However, the painters, writers, musicians manifested themselves at the turn of
the century in ways that deviated, sometimes quite dramatically, from the paths of
their predecessors. The Decadents, symbolists, impressionists of the late 19th century
were followed by the futurist, fauvist, dadaist, surrealist, cubist trends of the 20th
century, and they all tried to counteract the realist drive to depict reality in as exact a
manner as possible, to “keep the mirror up to nature”, which had so heavily dominated
the 19th century. These fundamental changes came about on the background of the
complete changes undergone by the social, political, economical environment of the
period (the two world wars, especially).
In America, the New Criticism “committed to formalist views of literature as an
art of language” (D. Lodge, 57) flourished in universities in the first decades of the
20th century, and, despite its successes in ‘close readings’ of texts, particularly poetic
ones, had a somewhat “improvised” theoretical basis: “I. A. Richards’ categories of
meaning, his distinction between emotive and referential language, a grammar
generally regarded as obsolete by contemporary linguists, and a little traditional
rhetoric.” (idem). The New Critics were greatly influenced by the literary avant-garde
of Western Europe and America, particularly the Pound-Eliot circles, but they did not
have any connection to the structuralists.

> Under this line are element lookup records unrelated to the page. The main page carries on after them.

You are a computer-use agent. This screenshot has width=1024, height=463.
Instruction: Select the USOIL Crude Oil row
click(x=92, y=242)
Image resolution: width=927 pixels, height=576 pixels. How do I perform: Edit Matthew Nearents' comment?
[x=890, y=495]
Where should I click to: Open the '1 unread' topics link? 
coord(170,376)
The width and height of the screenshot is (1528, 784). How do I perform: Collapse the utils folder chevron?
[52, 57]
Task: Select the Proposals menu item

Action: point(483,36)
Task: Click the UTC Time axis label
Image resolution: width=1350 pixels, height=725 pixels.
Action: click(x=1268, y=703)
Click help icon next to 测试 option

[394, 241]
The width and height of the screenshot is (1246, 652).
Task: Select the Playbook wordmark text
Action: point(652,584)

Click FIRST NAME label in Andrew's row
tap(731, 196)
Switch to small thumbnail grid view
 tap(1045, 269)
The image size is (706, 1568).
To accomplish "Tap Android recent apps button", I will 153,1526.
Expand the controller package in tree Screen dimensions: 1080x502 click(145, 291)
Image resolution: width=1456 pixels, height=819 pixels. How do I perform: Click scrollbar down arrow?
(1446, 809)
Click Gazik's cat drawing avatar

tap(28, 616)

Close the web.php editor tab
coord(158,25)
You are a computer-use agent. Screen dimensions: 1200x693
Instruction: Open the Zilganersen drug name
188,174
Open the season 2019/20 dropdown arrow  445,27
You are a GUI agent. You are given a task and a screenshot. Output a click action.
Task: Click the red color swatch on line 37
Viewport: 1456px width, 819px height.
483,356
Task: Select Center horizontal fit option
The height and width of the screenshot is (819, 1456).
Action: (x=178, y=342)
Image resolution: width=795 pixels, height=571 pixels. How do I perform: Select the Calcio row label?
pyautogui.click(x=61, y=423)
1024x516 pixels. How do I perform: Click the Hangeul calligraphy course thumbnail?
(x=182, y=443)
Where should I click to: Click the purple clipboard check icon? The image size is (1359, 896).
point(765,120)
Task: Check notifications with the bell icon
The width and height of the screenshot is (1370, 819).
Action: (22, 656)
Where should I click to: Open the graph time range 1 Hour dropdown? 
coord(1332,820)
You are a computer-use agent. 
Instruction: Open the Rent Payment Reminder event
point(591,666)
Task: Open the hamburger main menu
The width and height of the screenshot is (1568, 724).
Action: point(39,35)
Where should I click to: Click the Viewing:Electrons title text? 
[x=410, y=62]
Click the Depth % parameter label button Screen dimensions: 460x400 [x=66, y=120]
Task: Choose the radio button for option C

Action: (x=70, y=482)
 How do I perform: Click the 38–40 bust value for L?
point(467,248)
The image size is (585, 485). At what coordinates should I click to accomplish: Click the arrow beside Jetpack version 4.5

Therefore, the artistic revolution that took place in the first four or five decades
of the 20th century can be essentially understood not as a consequence of theories, but
as a natural result of the human effort to overcome the past, to find new forms of
expression, new spaces in which the now different energies should be poured. Before
analysing the modernist and postmodernist paradigms, we turn towards the past, for a
necessary inquiry into what was that the modernists felt the need to rebel against.
Realism
Realism, as dictionaries explain, is a shifty term with many meanings. It may be
better understood in connection with its opposites: the unreal, the unrealistic, the
fantastic, the improbable, the fanciful, the dream world.
We could define it, as far as literature and art is concerned, as the accurate
description of reality, being based on exact documentation, and being concerned with
the here and now, with the environment and movements of the time, and aiming to
achieve authenticity. For realists, meaning had a positive definition, as it derived from
the conviction that words and their referents entertained a type of relationship which
made them completely reflect one another. Language was just an instrument that had
to be used in order to transcribe life as transparently as possible. The claim of
authenticity derived from the conviction, in other words, that the word ‘tree’
transitively represented the real ‘tree’ in the world.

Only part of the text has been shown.